▶ [WORK TO COMPLETE] In the passage on data-work ownership, what does it call the first step to deciding what gets prioritized?

▶ [SOURCE EXTRACT]
______

Your team is not idle. Dashboards get updated, pipelines run, and tickets are addressed.

 

But the work that moves the business forward keeps slipping.

 

A new use case sits in the backlog because no one has time to scope it.
A reporting issue gets patched more than once instead of fixed properly.
Priorities shift depending on who asks or what breaks.

Everyone is working. Still, nothing feels finished.

 

This is what it looks like when execution has no clear owner across the data lifecycle. Intake, prioritization, and delivery operate in silos, so work may start easily but it will often fail to result in measurable outcome.

 

What to do next:

  • Create one path for intake and prioritization. When requests enter from more than one place, you’ll lose control. A clear entry point is the first step to deciding what gets prioritized.
  • Align every request to a business outcome. If the impact is unclear, pause. Clarity at the start prevents rework later.
  • Make ownership extend beyond delivery. The work is not “done” when it is built. Someone needs to carry it through to adoption and results.

Once you put structure around how work gets defined, prioritized, and carried through, progress becomes easier to see and harder to lose.

So... who's the owner?

______

▶ [PROVIDED MATERIAL]
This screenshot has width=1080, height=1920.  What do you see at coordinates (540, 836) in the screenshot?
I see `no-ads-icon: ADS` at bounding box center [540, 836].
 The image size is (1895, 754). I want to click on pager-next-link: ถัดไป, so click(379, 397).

______

▶ [ANSWER TO THIS PROBLEM] A clear entry point.